# Does anyone else have channels that keep disappearing?



## Sam (Aug 27, 2009)

Or is it just me?

Not sure if it's my satellite, the area, or if channels are weird all over the country, would be interested to know if others are affected.

Currently I've lost Top Movies (unless that was just a phase) and the kids channel Baraim.


----------



## GM1 (Sep 30, 2008)

did you try to scan again? sometimes channels on Nilesat change frequency.


----------



## Maryam E G (May 18, 2011)

Yeah, we sometimes have channels disappear. We sometimes change the frequency from like: H to V. Most times that will bring the signal back. Sometimes they are moved without warning. Try searching in Google or Yahoo for the name of the channel and frequency. If it isn't totally shut down, you should find it.


----------



## GM1 (Sep 30, 2008)

Here you will find updated lists: Nilesat 101/102/201 & Atlantic Bird 4A at 7.0°W - LyngSat or Nilesat 101 (7.0W) - All transmissions - frequencies - KingOfSat The last one gives also the category.

If you want to search on your receiver for a specific channel you need this information: frequency, H or V, symbol rate (most times 27500) and FEC rate (3/4 or 4/5).


----------



## GM1 (Sep 30, 2008)

This is the correct second link: Atlantic Bird 4A / Nilesat 101 / Nilesat 102 / Nilesat 201 (7W) - All transmissions - frequencies - KingOfSat (only FTA (free to air))


----------



## menas (Mar 31, 2011)

> Does anyone else have channels that keep disappearing?


It happens with me all the time, Nile Sat and Hotbird as well. sometime it is just a matter of frequency so try to scan again.


----------

+ + + + + + +

* **Short task 1**
Answer these from the forum thread:
(a) Which two channels does Sam say have gone missing?
(b) What symbol rate does GM1 say is used most times?
(c) Which two satellites does menas name as having this problem?

+ + + + + + +

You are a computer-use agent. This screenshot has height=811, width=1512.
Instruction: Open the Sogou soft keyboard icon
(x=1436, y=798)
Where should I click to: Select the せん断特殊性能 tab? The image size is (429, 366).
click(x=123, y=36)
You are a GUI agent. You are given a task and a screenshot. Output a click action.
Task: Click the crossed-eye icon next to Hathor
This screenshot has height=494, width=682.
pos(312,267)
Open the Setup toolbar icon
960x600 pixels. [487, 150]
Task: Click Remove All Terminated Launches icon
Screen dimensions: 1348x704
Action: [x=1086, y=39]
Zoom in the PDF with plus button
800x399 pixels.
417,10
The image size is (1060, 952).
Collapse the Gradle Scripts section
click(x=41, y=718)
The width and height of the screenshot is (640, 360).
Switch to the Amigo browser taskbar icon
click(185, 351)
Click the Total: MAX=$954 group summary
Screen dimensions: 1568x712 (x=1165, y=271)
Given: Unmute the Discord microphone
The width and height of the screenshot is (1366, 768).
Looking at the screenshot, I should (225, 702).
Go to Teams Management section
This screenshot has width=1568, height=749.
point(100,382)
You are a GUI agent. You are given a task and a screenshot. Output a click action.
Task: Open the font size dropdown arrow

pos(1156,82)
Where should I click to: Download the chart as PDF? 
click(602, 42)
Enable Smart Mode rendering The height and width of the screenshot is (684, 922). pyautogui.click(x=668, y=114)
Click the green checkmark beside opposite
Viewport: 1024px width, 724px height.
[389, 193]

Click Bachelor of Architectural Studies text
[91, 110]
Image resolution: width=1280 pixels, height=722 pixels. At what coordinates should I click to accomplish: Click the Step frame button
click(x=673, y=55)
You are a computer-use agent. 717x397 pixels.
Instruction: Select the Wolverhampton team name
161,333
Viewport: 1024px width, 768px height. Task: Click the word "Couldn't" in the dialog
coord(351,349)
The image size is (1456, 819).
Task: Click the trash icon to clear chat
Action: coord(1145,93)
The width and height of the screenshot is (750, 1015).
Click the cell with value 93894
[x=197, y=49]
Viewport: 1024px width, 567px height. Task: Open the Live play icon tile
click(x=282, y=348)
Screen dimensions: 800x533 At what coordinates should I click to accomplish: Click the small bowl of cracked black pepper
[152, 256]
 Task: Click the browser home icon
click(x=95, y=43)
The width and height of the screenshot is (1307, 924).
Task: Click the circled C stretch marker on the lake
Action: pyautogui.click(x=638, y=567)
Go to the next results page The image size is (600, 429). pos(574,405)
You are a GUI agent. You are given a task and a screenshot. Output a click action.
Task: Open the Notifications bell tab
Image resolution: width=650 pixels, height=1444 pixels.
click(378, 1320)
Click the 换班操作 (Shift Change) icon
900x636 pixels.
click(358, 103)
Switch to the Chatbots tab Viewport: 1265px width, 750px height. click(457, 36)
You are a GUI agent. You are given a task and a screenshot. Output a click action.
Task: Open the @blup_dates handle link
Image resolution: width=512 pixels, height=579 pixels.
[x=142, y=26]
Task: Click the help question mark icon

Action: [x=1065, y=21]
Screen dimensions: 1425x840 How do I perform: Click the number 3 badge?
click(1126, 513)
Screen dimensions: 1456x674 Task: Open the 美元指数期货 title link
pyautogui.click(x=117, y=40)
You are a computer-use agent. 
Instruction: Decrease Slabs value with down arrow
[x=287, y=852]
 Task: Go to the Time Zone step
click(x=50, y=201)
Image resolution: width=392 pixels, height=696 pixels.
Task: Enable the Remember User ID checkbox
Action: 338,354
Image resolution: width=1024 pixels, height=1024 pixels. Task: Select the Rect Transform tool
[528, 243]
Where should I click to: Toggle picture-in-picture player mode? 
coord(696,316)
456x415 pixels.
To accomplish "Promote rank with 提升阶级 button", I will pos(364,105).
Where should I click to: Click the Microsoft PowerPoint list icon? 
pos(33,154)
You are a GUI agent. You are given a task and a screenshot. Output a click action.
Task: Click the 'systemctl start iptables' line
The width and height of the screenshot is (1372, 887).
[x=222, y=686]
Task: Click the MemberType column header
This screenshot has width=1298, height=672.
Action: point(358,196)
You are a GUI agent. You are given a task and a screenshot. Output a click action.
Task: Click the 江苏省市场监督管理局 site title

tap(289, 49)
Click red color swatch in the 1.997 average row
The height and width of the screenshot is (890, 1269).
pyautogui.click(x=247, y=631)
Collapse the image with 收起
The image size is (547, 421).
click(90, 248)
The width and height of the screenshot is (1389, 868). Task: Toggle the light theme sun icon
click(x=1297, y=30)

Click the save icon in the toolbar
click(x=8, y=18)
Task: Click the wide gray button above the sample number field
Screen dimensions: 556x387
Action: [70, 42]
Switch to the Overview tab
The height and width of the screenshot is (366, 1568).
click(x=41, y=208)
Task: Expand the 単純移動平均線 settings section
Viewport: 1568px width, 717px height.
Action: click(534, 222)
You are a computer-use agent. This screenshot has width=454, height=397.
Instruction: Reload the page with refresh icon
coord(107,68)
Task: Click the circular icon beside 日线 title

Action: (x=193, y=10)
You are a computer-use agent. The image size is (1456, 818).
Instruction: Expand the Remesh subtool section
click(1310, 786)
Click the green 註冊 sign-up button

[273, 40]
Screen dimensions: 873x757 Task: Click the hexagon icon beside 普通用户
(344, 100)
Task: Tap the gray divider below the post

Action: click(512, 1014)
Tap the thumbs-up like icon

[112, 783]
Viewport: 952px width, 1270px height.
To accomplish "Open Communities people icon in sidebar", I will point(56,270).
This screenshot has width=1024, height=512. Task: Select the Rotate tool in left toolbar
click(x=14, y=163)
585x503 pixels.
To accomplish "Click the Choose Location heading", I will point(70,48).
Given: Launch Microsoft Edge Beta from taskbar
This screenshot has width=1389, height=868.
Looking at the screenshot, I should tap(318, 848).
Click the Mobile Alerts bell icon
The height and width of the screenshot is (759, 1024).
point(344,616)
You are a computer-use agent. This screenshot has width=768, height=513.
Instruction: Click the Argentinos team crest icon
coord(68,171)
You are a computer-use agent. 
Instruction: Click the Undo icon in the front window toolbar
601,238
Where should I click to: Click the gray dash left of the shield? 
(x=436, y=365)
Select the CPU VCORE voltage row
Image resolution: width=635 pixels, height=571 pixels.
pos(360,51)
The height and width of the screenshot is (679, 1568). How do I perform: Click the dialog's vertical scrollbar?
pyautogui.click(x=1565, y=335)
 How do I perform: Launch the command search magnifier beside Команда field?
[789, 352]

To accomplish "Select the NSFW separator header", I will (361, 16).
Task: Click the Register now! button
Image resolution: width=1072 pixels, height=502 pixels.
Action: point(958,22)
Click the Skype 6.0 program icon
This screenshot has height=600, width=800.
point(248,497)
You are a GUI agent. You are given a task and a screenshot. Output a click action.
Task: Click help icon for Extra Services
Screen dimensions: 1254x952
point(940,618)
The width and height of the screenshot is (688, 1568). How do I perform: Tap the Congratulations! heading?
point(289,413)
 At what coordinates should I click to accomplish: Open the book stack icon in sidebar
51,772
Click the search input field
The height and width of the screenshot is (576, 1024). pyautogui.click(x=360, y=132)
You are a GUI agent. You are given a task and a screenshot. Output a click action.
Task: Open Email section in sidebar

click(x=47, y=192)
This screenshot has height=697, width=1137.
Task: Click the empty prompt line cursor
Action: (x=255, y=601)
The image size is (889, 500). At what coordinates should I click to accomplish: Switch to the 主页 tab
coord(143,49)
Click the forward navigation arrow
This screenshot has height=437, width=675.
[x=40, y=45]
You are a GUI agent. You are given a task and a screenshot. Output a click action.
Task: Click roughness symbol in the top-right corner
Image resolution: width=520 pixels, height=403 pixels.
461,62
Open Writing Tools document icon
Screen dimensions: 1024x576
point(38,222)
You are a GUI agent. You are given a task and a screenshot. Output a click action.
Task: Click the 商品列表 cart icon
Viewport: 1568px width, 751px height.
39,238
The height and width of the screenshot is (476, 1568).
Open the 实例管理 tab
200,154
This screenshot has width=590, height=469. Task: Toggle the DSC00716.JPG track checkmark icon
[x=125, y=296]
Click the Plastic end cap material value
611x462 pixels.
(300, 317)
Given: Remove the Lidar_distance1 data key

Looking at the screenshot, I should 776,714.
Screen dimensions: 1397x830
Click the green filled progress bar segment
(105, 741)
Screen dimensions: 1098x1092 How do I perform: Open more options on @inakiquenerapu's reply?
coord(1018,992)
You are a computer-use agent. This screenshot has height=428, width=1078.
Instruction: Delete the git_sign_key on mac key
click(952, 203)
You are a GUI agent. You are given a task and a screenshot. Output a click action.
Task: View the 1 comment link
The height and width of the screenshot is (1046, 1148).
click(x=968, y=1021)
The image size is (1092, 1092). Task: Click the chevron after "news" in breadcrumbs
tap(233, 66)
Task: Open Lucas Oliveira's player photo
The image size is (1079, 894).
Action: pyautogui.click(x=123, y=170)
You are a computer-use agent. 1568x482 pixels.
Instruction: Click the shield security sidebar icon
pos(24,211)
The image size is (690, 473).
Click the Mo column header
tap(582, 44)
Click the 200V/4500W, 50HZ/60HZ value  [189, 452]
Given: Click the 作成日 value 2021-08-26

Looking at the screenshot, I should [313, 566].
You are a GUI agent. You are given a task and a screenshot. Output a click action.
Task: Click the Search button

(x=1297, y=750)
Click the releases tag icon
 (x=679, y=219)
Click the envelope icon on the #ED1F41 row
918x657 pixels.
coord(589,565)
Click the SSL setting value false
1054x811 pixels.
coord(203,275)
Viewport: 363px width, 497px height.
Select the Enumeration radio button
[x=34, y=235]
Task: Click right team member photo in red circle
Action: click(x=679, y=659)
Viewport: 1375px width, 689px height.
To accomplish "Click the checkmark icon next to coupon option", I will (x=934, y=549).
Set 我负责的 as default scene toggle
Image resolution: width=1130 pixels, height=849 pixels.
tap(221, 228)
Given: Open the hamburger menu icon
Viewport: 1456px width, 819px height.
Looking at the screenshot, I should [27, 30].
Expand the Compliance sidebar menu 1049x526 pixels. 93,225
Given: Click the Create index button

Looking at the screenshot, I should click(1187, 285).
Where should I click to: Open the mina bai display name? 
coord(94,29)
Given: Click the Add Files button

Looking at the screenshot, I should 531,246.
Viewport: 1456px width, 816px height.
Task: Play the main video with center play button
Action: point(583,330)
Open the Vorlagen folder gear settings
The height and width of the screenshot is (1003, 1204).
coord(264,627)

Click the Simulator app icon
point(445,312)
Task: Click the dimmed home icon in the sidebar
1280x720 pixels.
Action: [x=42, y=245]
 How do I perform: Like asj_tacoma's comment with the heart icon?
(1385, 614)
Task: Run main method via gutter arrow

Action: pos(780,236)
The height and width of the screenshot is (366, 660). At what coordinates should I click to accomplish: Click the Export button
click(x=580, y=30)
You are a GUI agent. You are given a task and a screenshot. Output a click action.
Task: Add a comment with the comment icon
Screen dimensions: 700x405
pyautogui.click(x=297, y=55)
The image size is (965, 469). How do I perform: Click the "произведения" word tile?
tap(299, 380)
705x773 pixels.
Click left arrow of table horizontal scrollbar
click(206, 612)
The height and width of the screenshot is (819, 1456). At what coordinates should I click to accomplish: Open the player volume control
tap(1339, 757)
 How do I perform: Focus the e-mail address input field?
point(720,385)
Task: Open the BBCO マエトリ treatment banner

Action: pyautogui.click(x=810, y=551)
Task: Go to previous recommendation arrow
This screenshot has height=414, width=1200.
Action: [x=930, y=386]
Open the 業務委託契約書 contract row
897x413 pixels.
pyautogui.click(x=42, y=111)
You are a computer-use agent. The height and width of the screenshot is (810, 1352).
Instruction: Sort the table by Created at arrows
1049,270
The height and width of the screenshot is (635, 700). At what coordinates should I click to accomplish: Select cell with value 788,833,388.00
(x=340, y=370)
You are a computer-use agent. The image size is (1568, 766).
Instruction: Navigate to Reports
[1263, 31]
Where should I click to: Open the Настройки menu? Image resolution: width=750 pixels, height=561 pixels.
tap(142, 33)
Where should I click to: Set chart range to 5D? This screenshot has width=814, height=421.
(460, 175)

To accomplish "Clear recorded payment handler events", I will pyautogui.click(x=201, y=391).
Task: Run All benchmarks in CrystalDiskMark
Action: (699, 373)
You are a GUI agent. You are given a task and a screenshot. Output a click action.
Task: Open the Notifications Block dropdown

+ + + + + + +

* **Short task 2**
In the entries, duplicate everything from the line containing "Where should I click to: Select" down to the line containing "click(x=41, y=718)", including both of those lines, without changing anything.

* **Correct answer 1**
(a) Top Movies and the kids channel Baraim.
(b) 27500.
(c) Nile Sat and Hotbird.

* **Correct answer 2**
Where should I click to: Select the せん断特殊性能 tab? The image size is (429, 366).
click(x=123, y=36)
You are a GUI agent. You are given a task and a screenshot. Output a click action.
Task: Click the crossed-eye icon next to Hathor
This screenshot has height=494, width=682.
pos(312,267)
Open the Setup toolbar icon
960x600 pixels. [487, 150]
Task: Click Remove All Terminated Launches icon
Screen dimensions: 1348x704
Action: [x=1086, y=39]
Zoom in the PDF with plus button
800x399 pixels.
417,10
The image size is (1060, 952).
Collapse the Gradle Scripts section
click(x=41, y=718)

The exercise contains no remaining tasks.